OBJECTIVE :: Copy out every line of the records below word for word, omitting the pictures.

(Word and element location data)
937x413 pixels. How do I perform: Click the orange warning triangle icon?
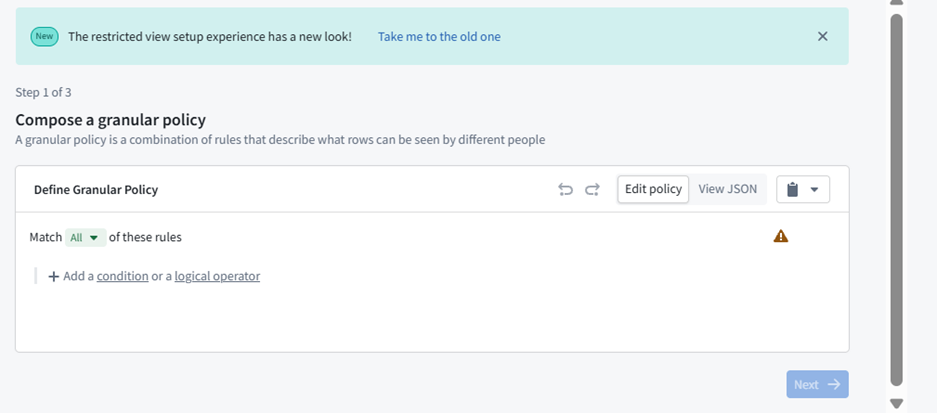(x=781, y=237)
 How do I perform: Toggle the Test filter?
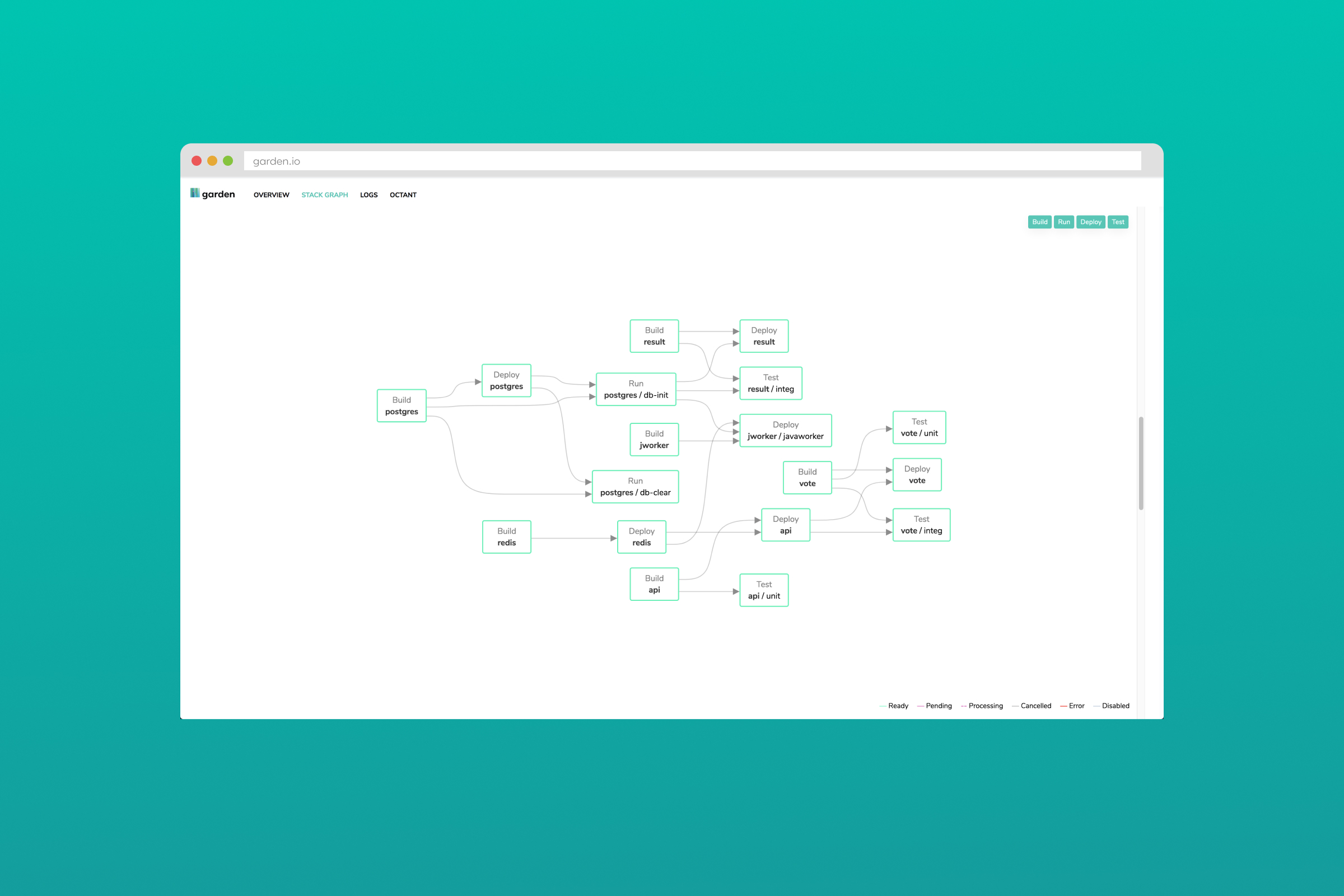click(x=1118, y=222)
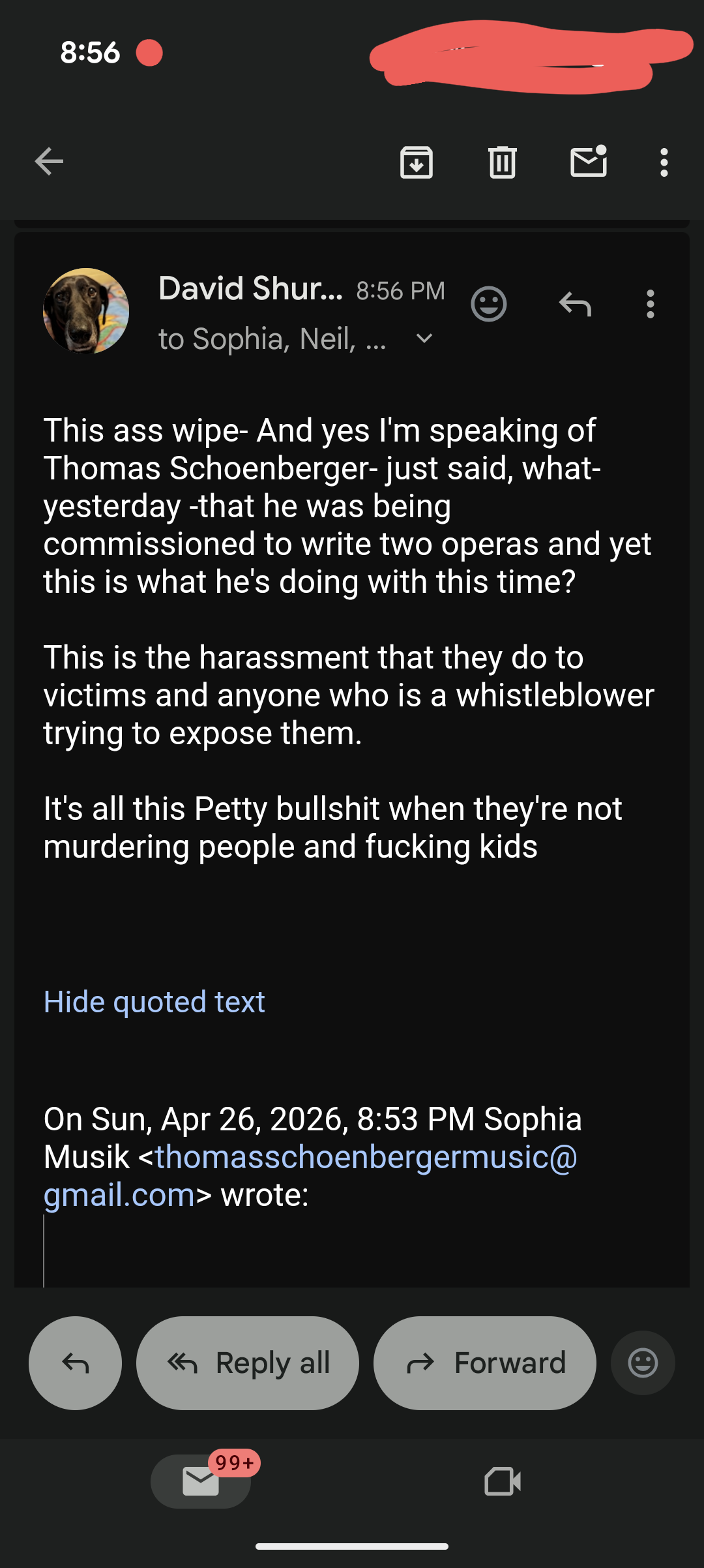The width and height of the screenshot is (704, 1568).
Task: Open message options three-dot menu
Action: tap(650, 304)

WRITTEN RESPONSE ::
937x413 pixels. How do I perform: Click the orange warning triangle icon?
(x=781, y=237)
 How do I perform: Toggle the Test filter?
click(x=1118, y=222)
The width and height of the screenshot is (704, 1568).
Task: Open message options three-dot menu
Action: tap(650, 304)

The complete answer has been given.